Items listed in a dataset:
+++++

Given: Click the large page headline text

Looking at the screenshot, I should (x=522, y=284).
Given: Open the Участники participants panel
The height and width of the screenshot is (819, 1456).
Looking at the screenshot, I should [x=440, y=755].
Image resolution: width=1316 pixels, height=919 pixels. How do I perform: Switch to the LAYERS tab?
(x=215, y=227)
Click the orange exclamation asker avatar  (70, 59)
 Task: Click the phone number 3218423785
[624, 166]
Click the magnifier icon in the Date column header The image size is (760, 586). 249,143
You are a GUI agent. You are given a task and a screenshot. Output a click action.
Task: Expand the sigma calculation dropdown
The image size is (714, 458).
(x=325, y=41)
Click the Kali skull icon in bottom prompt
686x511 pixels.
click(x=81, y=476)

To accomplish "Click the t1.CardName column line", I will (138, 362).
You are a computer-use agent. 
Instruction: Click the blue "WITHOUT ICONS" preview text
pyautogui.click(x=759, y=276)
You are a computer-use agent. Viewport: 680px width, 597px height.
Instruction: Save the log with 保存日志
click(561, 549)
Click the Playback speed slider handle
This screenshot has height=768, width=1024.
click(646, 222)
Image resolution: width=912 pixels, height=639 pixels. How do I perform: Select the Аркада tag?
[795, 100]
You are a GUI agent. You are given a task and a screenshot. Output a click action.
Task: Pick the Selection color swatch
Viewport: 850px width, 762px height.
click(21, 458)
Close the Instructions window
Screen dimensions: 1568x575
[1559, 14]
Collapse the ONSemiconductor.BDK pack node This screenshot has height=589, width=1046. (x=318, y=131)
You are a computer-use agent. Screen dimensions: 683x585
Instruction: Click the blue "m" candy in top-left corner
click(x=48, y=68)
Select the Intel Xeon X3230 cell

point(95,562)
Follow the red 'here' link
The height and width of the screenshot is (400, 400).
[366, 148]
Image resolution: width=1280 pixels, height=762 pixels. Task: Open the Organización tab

+++++

• **EXERCISE BRIEF**: Give back each line above exactly as written.

• **SOLUTION**:
Given: Click the large page headline text

Looking at the screenshot, I should (x=522, y=284).
Given: Open the Участники participants panel
The height and width of the screenshot is (819, 1456).
Looking at the screenshot, I should [x=440, y=755].
Image resolution: width=1316 pixels, height=919 pixels. How do I perform: Switch to the LAYERS tab?
(x=215, y=227)
Click the orange exclamation asker avatar  (70, 59)
 Task: Click the phone number 3218423785
[624, 166]
Click the magnifier icon in the Date column header The image size is (760, 586). 249,143
You are a GUI agent. You are given a task and a screenshot. Output a click action.
Task: Expand the sigma calculation dropdown
The image size is (714, 458).
(x=325, y=41)
Click the Kali skull icon in bottom prompt
686x511 pixels.
click(x=81, y=476)

To accomplish "Click the t1.CardName column line", I will (138, 362).
You are a computer-use agent. 
Instruction: Click the blue "WITHOUT ICONS" preview text
pyautogui.click(x=759, y=276)
You are a computer-use agent. Viewport: 680px width, 597px height.
Instruction: Save the log with 保存日志
click(561, 549)
Click the Playback speed slider handle
This screenshot has height=768, width=1024.
click(646, 222)
Image resolution: width=912 pixels, height=639 pixels. How do I perform: Select the Аркада tag?
[795, 100]
You are a GUI agent. You are given a task and a screenshot. Output a click action.
Task: Pick the Selection color swatch
Viewport: 850px width, 762px height.
click(21, 458)
Close the Instructions window
Screen dimensions: 1568x575
[1559, 14]
Collapse the ONSemiconductor.BDK pack node This screenshot has height=589, width=1046. (x=318, y=131)
You are a computer-use agent. Screen dimensions: 683x585
Instruction: Click the blue "m" candy in top-left corner
click(x=48, y=68)
Select the Intel Xeon X3230 cell

point(95,562)
Follow the red 'here' link
The height and width of the screenshot is (400, 400).
[366, 148]
Image resolution: width=1280 pixels, height=762 pixels. Task: Open the Organización tab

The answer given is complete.